## Required action
Only one stretch of the data is wanted: the line containing "Where should I", the line containing "You are a computer-use", and every line between them, copied exactly.

Data records
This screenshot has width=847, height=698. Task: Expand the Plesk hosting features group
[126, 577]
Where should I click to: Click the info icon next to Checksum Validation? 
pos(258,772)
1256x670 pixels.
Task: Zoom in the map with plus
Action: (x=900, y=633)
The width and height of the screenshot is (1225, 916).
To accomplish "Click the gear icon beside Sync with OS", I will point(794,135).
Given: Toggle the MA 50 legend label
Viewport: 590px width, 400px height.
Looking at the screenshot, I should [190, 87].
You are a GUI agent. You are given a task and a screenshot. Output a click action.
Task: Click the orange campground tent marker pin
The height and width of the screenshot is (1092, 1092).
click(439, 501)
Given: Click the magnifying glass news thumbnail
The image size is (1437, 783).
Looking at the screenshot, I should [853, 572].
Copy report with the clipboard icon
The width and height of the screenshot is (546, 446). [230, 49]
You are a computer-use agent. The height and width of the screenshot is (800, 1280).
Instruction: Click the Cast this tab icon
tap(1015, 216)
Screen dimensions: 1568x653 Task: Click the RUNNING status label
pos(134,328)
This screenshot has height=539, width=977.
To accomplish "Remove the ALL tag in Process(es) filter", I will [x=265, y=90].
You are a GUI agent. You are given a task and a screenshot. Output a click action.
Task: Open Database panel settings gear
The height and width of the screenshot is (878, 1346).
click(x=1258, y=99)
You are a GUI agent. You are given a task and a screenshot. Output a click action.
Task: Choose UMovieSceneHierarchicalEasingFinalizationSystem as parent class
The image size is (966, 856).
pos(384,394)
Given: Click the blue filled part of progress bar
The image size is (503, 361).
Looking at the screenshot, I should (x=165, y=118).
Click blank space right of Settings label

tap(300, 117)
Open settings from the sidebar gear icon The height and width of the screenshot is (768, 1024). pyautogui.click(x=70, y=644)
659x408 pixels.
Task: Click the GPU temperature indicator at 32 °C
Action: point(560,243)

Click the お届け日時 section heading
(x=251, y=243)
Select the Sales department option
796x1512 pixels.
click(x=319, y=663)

## Exercise solution
Where should I click to: Click the info icon next to Checksum Validation? 
pos(258,772)
1256x670 pixels.
Task: Zoom in the map with plus
Action: (x=900, y=633)
The width and height of the screenshot is (1225, 916).
To accomplish "Click the gear icon beside Sync with OS", I will point(794,135).
Given: Toggle the MA 50 legend label
Viewport: 590px width, 400px height.
Looking at the screenshot, I should [190, 87].
You are a GUI agent. You are given a task and a screenshot. Output a click action.
Task: Click the orange campground tent marker pin
The height and width of the screenshot is (1092, 1092).
click(439, 501)
Given: Click the magnifying glass news thumbnail
The image size is (1437, 783).
Looking at the screenshot, I should [853, 572].
Copy report with the clipboard icon
The width and height of the screenshot is (546, 446). [230, 49]
You are a computer-use agent. The height and width of the screenshot is (800, 1280).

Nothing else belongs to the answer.